— START Entries provided —

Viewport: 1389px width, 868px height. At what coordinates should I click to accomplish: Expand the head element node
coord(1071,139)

— END Entries provided —
— START Entries provided —

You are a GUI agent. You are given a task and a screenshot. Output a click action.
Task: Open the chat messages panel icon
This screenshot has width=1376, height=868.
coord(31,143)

— END Entries provided —

▸ **Problem**: Retype the material from the line containing "Viewport: 1389px width, 868px" through the line containing "coord(1071,139)", keeping every character unchanged.

▸ **Final answer**:
Viewport: 1389px width, 868px height. At what coordinates should I click to accomplish: Expand the head element node
coord(1071,139)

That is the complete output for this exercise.